━━ MATERIAL SHOWN ━━

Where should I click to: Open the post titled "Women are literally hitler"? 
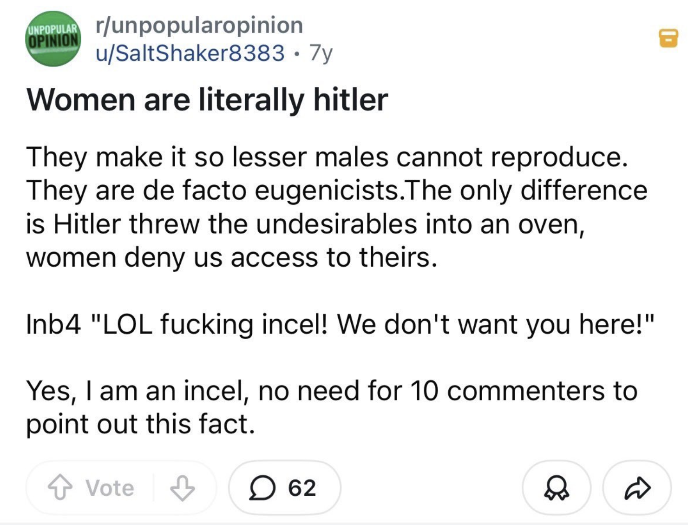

━━━
━━ MATERIAL SHOWN ━━

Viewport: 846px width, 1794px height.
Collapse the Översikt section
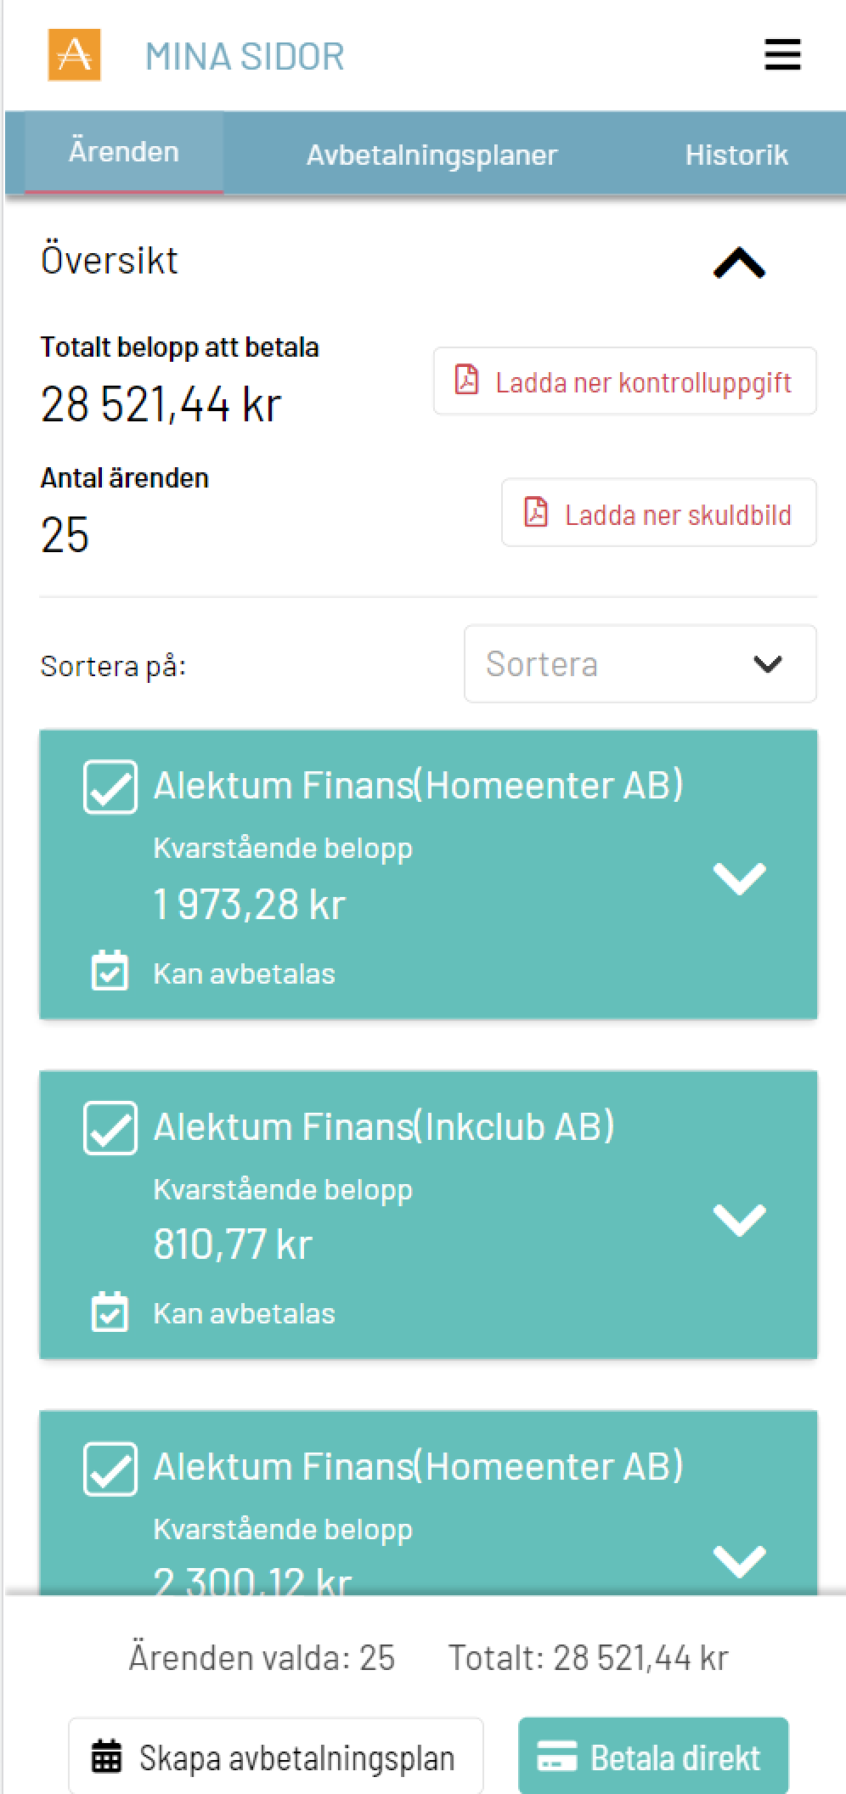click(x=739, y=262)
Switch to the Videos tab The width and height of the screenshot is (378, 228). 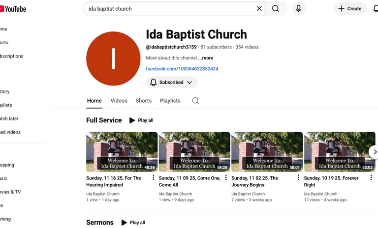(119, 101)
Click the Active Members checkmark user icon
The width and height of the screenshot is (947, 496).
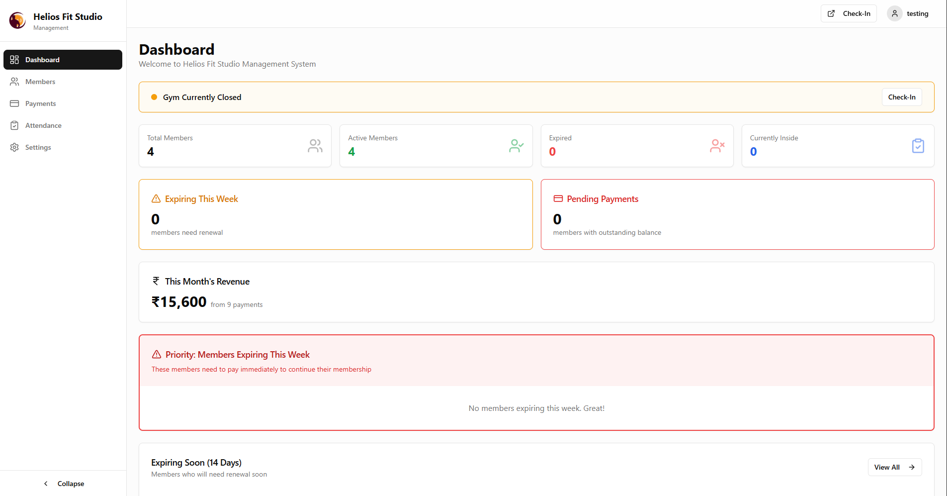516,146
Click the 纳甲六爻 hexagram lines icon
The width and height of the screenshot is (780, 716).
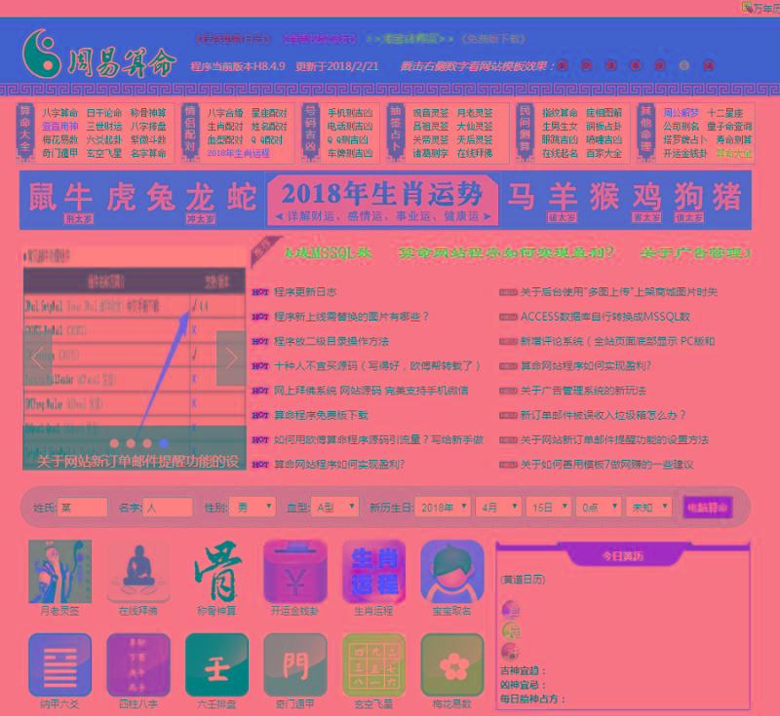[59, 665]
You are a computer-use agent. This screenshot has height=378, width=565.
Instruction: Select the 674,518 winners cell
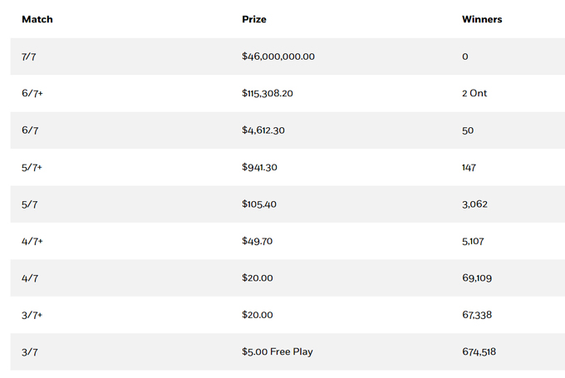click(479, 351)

━━━

**YOUR GOAL**
Count lines, not occurrences. State how many lines of the entries contain the word "icon", and add nothing.

**OUTPUT OF THE TASK**
2